## DATA ENTRIES
__________

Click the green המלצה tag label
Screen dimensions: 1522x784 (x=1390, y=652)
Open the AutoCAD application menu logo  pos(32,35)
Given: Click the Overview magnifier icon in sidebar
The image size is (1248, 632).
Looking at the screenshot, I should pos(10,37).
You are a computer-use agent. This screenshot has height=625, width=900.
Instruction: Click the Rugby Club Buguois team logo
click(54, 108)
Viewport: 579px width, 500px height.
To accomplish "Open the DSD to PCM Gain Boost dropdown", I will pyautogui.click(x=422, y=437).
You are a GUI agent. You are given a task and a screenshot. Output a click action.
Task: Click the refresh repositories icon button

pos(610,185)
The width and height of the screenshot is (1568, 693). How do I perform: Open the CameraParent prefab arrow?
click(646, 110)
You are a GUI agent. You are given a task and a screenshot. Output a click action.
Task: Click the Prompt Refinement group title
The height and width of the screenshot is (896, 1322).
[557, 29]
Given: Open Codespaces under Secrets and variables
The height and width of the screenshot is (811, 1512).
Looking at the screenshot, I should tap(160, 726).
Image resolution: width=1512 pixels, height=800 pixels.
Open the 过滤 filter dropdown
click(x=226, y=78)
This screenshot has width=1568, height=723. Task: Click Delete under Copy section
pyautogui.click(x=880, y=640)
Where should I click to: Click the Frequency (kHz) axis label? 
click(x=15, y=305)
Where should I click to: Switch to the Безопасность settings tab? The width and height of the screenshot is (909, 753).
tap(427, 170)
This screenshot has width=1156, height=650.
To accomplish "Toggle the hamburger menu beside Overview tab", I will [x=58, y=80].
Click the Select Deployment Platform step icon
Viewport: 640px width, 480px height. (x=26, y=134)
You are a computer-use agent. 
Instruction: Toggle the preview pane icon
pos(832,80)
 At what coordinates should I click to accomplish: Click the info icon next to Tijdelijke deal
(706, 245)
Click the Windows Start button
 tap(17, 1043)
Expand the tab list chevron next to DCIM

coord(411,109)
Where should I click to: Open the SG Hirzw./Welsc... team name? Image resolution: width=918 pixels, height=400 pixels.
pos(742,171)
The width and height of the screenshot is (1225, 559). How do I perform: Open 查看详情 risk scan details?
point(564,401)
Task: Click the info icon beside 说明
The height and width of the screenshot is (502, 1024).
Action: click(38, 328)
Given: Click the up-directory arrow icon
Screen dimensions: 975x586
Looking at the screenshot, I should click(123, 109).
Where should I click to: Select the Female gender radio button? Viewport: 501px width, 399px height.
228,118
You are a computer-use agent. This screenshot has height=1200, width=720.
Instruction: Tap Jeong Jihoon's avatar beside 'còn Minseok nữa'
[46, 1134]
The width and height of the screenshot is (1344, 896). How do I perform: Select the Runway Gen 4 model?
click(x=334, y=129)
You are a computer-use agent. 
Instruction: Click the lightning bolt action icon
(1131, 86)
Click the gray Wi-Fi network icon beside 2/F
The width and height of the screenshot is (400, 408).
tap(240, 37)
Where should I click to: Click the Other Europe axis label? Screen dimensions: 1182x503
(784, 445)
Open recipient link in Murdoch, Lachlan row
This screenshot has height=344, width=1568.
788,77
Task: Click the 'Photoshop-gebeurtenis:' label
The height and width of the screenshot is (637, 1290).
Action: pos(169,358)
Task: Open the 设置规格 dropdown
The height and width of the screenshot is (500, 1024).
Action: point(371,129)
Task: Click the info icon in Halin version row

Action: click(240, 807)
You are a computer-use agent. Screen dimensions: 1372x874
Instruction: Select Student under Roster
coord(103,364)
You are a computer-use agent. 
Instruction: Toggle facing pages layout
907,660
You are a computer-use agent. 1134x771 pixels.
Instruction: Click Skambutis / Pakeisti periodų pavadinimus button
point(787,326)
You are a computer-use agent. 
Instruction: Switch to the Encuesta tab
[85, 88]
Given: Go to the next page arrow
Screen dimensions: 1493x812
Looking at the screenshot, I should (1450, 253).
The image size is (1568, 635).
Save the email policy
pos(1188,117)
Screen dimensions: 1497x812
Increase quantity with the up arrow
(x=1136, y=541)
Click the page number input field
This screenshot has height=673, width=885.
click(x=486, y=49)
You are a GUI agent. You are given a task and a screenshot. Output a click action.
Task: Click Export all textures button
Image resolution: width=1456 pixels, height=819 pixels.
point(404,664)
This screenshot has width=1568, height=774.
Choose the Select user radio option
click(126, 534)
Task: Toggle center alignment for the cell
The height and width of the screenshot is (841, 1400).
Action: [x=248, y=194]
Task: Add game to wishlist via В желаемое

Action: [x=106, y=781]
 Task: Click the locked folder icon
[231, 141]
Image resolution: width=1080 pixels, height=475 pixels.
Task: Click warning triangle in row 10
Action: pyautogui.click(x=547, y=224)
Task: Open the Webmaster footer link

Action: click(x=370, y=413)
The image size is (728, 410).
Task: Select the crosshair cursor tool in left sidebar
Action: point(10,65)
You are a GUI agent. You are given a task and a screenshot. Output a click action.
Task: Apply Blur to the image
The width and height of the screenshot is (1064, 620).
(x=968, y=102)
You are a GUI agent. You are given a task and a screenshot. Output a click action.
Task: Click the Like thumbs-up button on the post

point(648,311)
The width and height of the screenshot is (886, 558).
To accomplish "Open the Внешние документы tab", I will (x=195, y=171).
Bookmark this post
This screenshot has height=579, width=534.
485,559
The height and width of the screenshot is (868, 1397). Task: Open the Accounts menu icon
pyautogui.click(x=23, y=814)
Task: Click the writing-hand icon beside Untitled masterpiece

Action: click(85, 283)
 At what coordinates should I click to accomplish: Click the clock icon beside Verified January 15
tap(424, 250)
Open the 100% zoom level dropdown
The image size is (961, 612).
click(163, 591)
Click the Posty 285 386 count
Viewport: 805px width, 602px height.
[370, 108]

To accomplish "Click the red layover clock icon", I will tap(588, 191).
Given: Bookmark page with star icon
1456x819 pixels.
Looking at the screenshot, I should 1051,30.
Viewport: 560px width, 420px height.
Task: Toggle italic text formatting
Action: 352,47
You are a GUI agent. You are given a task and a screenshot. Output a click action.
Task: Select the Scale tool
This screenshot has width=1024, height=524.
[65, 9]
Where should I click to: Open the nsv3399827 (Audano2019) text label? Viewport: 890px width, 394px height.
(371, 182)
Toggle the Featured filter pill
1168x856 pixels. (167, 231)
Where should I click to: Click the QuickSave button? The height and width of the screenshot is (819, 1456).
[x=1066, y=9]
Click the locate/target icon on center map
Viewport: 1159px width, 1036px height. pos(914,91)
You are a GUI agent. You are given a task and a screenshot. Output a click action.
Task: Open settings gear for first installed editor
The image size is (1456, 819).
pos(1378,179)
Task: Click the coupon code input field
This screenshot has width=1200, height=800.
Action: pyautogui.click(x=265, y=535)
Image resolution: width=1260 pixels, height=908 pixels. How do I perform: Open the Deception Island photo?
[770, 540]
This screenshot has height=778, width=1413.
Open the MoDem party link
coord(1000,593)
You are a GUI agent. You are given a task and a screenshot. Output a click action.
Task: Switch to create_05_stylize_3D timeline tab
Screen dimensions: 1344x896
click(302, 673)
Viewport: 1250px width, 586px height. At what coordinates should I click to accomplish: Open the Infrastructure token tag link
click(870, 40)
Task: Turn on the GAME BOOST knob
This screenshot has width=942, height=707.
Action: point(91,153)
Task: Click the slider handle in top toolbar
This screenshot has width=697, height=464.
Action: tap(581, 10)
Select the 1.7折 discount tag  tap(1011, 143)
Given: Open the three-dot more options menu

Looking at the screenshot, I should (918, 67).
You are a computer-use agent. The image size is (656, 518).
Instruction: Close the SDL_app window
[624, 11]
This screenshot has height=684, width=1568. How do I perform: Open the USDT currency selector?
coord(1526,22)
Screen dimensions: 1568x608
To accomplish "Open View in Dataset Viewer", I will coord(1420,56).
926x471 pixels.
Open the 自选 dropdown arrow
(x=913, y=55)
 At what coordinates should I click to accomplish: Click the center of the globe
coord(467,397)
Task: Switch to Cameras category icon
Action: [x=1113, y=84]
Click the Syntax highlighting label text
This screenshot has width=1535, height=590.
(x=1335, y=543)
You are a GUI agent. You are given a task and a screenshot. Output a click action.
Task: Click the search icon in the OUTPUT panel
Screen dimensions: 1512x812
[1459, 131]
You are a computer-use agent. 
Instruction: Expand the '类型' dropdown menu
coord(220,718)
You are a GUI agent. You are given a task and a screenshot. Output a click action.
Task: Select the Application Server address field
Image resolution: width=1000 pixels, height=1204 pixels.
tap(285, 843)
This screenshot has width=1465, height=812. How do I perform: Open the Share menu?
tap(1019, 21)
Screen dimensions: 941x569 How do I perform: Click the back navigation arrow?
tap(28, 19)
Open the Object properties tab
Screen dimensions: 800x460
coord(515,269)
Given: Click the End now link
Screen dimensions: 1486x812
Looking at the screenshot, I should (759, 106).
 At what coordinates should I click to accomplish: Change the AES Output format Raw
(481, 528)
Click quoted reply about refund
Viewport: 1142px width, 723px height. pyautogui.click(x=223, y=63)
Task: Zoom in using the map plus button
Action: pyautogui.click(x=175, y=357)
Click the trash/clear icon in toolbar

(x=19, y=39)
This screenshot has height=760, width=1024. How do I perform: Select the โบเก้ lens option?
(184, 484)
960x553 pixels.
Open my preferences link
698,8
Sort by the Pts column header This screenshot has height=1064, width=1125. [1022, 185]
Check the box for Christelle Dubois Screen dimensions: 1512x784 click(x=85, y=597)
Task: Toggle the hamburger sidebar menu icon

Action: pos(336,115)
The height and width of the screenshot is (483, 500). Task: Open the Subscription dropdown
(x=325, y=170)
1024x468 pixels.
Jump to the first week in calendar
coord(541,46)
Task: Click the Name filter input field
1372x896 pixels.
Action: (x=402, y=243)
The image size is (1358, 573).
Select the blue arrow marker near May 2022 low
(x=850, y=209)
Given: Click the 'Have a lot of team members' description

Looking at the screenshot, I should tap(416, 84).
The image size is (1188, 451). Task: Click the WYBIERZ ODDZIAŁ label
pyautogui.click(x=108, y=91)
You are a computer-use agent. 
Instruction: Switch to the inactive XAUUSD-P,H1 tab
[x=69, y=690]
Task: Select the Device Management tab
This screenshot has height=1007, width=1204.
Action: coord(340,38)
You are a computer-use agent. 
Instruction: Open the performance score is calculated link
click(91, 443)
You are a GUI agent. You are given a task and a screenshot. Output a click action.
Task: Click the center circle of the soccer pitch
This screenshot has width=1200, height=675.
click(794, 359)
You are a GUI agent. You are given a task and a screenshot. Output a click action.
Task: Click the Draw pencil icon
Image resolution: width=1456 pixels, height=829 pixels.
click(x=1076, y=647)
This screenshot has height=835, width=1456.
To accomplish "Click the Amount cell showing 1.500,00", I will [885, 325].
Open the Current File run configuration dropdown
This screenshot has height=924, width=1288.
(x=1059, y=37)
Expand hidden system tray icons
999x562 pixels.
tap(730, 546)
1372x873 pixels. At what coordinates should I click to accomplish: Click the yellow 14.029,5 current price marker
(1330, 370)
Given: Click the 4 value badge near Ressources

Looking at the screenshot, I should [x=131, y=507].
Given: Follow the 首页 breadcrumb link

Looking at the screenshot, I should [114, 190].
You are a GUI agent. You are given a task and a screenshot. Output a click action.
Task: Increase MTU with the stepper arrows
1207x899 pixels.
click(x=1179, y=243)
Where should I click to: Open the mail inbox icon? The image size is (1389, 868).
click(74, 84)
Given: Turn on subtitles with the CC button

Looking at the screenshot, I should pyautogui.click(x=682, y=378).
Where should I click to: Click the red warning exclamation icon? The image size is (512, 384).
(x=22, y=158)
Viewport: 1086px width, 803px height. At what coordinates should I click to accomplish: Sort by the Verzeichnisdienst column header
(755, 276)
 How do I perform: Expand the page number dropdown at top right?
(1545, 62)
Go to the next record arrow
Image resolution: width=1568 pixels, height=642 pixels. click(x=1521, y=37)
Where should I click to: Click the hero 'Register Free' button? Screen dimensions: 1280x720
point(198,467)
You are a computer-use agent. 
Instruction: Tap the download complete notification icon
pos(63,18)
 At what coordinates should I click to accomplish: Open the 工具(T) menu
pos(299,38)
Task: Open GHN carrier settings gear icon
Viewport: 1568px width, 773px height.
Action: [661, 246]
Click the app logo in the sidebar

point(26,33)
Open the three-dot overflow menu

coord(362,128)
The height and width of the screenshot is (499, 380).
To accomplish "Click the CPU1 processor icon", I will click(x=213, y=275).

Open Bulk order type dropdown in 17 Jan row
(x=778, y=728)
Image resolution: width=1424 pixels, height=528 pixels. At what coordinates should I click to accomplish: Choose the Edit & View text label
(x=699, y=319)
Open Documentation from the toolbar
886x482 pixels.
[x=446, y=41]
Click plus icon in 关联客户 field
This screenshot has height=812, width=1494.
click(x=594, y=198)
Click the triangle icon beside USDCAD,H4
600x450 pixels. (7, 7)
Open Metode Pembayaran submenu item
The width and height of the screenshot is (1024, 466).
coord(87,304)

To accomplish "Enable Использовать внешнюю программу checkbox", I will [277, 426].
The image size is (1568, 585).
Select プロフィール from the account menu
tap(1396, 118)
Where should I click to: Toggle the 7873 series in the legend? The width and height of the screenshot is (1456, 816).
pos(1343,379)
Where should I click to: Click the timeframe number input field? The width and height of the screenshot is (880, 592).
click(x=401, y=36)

__________

## STATED EXERCISE
Locate every line in the material above that contains the word "toolbar", and copy each of those lines in full.

## OUTPUT FOR THIS TASK
Task: Click the slider handle in top toolbar
Click the trash/clear icon in toolbar
Open Documentation from the toolbar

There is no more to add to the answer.